Aufgabe. Skaliere bitte einen Ausschnitt der Daten: Beginne bei der Zeile mit „Task: Click the low season date range cell“ und höre nach der Zeile mit „pyautogui.click(x=67, y=221)“ auf. Gib nur diese Zeilen samt allem Text wieder und multipliziere dabei jede Koordinate in den Antworten mit 1,1, gerundet auf ganze Zahlen (,5 wird aufgerundet).

------ Datensätze ------

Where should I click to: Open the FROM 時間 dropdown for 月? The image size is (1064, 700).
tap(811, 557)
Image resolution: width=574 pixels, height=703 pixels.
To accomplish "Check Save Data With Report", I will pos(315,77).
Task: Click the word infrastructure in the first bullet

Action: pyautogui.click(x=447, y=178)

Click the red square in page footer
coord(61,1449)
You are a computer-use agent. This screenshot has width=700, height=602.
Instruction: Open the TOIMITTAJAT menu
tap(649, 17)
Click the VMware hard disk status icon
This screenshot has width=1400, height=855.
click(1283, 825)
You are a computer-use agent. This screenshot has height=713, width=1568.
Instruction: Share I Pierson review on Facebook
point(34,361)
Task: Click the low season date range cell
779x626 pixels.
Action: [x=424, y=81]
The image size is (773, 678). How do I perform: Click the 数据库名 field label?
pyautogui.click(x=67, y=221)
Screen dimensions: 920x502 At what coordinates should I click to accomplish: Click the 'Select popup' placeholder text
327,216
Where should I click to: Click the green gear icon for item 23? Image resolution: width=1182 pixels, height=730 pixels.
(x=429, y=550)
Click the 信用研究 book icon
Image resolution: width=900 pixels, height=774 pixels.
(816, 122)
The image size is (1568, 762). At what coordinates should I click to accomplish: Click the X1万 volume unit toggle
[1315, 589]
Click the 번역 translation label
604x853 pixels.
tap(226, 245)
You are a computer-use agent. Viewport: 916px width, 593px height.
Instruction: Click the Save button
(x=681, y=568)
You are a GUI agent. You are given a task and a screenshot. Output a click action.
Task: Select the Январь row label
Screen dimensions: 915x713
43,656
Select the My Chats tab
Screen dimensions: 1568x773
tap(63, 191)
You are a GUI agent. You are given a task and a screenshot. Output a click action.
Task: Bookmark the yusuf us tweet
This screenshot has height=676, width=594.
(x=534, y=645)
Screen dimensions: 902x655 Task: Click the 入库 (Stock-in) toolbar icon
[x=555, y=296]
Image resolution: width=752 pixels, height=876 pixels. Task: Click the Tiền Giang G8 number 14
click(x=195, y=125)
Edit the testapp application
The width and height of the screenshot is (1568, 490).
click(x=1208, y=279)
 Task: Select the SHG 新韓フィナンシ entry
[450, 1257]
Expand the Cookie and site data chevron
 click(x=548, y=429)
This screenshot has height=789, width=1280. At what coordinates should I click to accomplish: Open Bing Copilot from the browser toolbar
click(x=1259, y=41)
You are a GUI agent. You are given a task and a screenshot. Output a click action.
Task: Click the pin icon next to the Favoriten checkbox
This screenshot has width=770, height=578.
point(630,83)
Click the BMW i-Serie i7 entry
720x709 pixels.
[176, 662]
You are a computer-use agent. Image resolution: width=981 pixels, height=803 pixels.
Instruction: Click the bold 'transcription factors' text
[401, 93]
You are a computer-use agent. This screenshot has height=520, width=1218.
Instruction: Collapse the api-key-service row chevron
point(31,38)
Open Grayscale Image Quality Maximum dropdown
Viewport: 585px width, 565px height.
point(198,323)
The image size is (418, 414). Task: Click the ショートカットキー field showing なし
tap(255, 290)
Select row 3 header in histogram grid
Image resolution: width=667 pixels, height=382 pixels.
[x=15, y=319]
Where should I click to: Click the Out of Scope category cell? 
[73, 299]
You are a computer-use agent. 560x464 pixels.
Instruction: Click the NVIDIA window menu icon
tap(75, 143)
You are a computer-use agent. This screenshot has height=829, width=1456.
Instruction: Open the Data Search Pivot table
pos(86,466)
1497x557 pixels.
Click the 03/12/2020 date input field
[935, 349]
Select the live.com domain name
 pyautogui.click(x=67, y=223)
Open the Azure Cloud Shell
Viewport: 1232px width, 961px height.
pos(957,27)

------

Lösung der Aufgabe.
Task: Click the low season date range cell
779x626 pixels.
Action: [x=466, y=89]
The image size is (773, 678). How do I perform: Click the 数据库名 field label?
pyautogui.click(x=74, y=243)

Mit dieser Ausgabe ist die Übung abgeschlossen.